2.1.1 光学显微镜 组织切片或细胞涂片经HE或甲基绿-派诺宁染色后,在油镜下观察,Ap细胞体积缩小,胞质浓缩,核染色质密度增高,呈致密浓染的块状或颗粒状。由于光镜不能早期发现Ap细胞核及细胞器的改变,故常不作为单独判断Ap的指标。
2.1.2 电子显微镜 电镜下观察,Ap细胞染色质固缩,常聚集于核膜上呈境界分明的块状或新月形小体,初期细胞可见完整的细胞器,细胞膜完整,凋亡小体形成。目前一致认为,电镜下获得凋亡细胞特征性的形态学改变是判断细胞Ap的最可靠依据。

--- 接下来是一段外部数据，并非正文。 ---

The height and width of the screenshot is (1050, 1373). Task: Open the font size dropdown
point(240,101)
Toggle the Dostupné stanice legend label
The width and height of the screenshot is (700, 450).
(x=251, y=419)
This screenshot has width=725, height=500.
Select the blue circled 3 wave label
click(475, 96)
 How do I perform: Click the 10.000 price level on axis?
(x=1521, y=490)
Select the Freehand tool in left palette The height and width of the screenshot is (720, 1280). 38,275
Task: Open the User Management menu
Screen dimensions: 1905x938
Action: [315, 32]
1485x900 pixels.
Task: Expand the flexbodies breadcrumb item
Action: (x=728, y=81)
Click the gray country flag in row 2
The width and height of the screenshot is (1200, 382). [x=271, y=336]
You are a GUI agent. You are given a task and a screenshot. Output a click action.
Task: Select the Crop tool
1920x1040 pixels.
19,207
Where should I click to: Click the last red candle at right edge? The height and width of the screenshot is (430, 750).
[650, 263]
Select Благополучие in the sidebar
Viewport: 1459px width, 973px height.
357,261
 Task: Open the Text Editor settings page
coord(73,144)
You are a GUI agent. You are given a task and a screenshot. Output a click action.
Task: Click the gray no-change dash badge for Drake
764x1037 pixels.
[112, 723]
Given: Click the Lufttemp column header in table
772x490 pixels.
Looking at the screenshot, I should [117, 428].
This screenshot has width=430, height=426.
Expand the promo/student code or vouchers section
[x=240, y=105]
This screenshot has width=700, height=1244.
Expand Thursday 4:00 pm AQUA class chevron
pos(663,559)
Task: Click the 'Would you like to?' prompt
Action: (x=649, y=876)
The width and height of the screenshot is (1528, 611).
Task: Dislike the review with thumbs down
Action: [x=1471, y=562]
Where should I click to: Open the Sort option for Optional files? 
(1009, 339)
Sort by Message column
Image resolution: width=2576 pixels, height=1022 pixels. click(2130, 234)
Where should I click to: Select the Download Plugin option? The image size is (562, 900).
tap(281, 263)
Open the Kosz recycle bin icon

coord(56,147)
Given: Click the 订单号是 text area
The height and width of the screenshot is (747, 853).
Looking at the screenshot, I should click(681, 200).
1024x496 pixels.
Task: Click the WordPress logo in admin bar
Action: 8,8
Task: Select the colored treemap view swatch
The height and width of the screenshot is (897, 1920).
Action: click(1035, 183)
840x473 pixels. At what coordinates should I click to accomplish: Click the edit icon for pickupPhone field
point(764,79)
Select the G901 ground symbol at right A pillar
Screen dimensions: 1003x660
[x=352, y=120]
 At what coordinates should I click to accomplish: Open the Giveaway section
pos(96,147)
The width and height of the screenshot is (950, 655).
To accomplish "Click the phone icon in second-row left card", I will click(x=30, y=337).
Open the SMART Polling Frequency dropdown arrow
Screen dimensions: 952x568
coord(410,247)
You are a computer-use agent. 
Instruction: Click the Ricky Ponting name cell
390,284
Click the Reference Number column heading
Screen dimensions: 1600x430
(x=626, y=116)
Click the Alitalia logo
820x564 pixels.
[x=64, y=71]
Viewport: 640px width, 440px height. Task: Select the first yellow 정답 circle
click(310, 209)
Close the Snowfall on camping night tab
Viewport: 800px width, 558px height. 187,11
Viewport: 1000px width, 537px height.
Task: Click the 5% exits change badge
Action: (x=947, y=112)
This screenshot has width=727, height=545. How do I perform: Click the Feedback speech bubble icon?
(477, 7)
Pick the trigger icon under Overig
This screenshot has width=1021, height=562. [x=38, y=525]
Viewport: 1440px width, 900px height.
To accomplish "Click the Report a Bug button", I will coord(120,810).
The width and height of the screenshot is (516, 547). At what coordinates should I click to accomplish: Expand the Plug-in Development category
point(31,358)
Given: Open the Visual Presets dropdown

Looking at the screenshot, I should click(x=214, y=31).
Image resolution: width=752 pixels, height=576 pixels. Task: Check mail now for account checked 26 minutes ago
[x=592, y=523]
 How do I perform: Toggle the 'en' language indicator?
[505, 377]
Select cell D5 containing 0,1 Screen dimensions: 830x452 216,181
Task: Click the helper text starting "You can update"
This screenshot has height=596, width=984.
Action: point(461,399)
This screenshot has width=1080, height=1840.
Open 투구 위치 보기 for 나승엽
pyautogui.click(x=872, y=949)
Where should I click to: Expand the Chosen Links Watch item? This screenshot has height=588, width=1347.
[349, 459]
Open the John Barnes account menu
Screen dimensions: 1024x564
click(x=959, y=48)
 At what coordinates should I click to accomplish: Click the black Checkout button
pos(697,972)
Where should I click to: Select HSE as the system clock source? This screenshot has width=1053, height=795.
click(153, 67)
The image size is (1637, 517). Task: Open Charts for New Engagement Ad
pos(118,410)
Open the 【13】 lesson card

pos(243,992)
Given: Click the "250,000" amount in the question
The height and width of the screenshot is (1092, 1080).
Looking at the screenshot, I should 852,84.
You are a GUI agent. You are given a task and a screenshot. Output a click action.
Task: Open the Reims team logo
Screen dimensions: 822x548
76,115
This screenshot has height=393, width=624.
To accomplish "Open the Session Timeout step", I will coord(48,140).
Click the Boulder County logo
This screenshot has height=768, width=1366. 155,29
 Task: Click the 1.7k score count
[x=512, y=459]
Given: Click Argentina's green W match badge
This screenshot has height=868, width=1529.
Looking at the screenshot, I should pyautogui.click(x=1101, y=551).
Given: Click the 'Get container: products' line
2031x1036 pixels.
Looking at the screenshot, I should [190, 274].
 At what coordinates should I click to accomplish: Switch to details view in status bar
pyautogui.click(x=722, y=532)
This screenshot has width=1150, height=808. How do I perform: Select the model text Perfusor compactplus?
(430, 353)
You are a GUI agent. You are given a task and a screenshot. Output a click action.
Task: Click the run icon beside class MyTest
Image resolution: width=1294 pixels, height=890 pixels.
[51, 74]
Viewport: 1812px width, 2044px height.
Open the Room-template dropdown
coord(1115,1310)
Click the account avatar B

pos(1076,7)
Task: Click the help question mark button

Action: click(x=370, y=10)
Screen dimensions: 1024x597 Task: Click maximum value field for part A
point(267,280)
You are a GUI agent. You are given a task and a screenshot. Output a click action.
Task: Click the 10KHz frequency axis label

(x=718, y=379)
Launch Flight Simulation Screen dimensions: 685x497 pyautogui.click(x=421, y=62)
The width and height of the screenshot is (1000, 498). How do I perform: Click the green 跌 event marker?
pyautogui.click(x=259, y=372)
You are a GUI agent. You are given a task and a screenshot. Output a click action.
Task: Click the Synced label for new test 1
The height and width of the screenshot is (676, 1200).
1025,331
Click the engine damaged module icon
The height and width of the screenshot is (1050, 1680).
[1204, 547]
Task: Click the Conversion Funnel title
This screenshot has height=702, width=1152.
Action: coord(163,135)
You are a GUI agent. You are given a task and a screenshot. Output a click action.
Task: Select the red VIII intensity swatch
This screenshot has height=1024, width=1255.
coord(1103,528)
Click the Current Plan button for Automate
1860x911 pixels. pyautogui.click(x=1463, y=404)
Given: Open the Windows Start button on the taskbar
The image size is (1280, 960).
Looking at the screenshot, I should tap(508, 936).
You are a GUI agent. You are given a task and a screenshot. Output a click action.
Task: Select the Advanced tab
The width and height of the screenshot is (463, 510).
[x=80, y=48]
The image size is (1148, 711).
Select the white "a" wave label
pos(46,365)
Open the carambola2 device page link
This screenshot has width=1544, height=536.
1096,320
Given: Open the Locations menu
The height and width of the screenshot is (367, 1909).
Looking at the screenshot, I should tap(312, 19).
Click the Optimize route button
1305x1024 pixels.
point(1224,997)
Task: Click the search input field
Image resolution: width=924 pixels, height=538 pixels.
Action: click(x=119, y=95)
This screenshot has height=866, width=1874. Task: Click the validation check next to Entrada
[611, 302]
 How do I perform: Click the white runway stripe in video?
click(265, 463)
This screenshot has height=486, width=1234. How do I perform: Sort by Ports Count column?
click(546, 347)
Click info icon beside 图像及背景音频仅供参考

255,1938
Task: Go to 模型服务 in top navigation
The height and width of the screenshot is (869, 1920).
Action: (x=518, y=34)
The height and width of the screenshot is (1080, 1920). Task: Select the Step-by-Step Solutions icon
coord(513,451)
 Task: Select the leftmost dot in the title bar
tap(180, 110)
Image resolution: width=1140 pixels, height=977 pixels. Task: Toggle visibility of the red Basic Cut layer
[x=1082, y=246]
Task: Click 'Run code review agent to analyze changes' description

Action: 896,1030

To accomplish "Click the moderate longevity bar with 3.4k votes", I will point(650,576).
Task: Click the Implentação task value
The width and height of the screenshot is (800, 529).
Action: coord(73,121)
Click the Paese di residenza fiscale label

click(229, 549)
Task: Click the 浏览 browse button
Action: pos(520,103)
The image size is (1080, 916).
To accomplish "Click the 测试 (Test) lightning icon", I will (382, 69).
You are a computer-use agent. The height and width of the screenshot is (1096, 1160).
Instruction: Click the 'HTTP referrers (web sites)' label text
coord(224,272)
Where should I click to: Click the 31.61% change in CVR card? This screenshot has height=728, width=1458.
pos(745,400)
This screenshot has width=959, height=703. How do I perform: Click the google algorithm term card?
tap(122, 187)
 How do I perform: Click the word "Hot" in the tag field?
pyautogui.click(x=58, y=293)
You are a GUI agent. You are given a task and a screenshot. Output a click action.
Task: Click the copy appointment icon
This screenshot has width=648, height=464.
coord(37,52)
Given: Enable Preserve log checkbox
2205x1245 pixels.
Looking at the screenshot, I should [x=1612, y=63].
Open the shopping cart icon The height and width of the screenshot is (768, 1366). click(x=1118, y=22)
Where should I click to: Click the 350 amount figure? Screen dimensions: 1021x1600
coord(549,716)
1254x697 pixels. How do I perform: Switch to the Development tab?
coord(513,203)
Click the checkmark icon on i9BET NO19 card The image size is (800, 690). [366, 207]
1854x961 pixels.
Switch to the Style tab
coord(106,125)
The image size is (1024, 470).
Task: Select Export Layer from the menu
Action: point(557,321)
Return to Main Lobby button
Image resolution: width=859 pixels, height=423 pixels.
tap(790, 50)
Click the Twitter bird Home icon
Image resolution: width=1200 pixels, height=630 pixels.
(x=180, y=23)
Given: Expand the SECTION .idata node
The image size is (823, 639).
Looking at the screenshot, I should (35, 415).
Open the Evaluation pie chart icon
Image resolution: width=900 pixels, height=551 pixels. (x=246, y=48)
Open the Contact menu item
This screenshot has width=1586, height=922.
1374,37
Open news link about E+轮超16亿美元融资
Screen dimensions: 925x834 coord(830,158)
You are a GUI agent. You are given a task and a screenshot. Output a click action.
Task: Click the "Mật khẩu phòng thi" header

2.1.3 荧光显微镜 对体外培养的活细胞经荧光色素处理,可在荧光显微镜下观察细胞形态改变。常用荧光色素有①吖啶橙;②Hoechst 33258或Hoechst 33342;③碘化丙啶(PI);④溴乙锭(EB)。前两种可分别进入活细胞和死细胞,而后两种荧光素仅能进入死细胞。不同的荧光素使核着染不同颜色的荧光,正常细胞呈均匀荧光染色,而Ap细胞呈致密浓染的颗粒状或块状荧光。荧光镜检查简便易行,但定量定位均不如后面提到的流式细胞计数法可靠。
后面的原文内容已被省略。